AI also plays a central role in how we drive value for our advertisers, who come to Pinterest to reach our users with high commercial intent. The inspiration-to-action journey on Pinterest aligns with the advertiser marketing funnel, allowing us to help brands reach customers at every stage, from discovery to purchase, through digital ads.
We believe users and advertisers intentionally choose Pinterest because of our efforts to create a positive and more brand safe environment. As a result, we make deliberate decisions through our policies and product development and aim to deliver on that experience, creating value for advertisers who can showcase their product and services in an inspiring and positive environment.
Analysis
Like any platform, the number of active users is critical. But users that translate into ad revenue matter more. As you can see below, Pinterest appears to be quite saturated in the US and Canada.
Unfortunately, the US and Canada provide about 80% of Pinterest’s revenue.
A bullish argument here would be that over time Pinterest will get as much revenue from the rest of the world as they do from the US and Canada today. This alone would essentially double their revenue. This is certainly possible and is an area of focus for them.
Revenue Growth
I model revenue growth declining from 15% in 2025 to 10% in 2029. In 2024, which was a banner year for internet advertising businesses, they added 0.5B in revenue. It’s hard for me to see them adding meaningfully more than that going forward. This is a fiercely competitive space and only getting more so. Feel free to include your own assumptions in the model here.
Operating Expenses and Multiple
Pinterest, like many other tech companies, has shown remarkable cost discipline over the last couple of years. Despite this, they barely eked out a 3% operating profit in 2024. Assuming the focus on costs continues, it’s not inconceivable that in five years their EBIT margin is 25% and they’re making 1.4B in net income and a similar amount of FCF.
It’s anyone’s guess how fast Pinterest will be growing in five years from now, so I don’t feel comfortable assigning more than a 25x multiple to net income.

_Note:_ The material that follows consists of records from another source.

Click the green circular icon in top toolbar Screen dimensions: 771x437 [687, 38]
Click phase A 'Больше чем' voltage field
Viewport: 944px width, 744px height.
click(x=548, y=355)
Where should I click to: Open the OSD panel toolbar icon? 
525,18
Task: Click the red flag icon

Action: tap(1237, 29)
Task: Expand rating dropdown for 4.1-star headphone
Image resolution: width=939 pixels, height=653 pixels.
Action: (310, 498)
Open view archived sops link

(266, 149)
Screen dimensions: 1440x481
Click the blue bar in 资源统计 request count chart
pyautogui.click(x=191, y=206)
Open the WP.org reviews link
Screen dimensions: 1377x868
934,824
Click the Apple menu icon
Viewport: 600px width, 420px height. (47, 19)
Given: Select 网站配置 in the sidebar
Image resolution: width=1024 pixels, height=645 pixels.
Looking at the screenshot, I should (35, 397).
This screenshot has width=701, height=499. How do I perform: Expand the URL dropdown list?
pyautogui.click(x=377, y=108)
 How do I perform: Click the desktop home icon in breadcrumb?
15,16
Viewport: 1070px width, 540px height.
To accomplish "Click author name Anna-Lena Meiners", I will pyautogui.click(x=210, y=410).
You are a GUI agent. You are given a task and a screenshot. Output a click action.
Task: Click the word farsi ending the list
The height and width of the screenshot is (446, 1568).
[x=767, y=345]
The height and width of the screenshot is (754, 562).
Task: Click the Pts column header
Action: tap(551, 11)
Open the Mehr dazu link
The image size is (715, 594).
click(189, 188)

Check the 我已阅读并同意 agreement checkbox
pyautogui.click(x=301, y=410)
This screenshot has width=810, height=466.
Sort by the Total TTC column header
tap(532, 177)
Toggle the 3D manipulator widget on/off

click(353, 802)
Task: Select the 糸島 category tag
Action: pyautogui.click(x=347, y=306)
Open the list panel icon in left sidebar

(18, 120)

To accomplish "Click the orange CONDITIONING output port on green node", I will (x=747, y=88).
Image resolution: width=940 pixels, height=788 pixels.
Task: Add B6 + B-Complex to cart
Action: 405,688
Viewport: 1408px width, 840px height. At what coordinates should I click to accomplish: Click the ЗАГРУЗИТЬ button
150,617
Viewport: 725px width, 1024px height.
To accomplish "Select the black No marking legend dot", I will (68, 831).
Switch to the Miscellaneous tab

In this scenario, the company will be worth $35B vs the $27B today. That’s only 27% in upside, so I’m going to take a small position here and wait to see how things evolve.
Risks
1. The biggest risk to me is that Google could just create Pinterest by adding a ‘pin it’ option to their image search page. Unlike Meta, there seems to be no content created for Pinterest. They just pull it in from various parts of the internet, so its hard to see what makes them so uniquely valuable.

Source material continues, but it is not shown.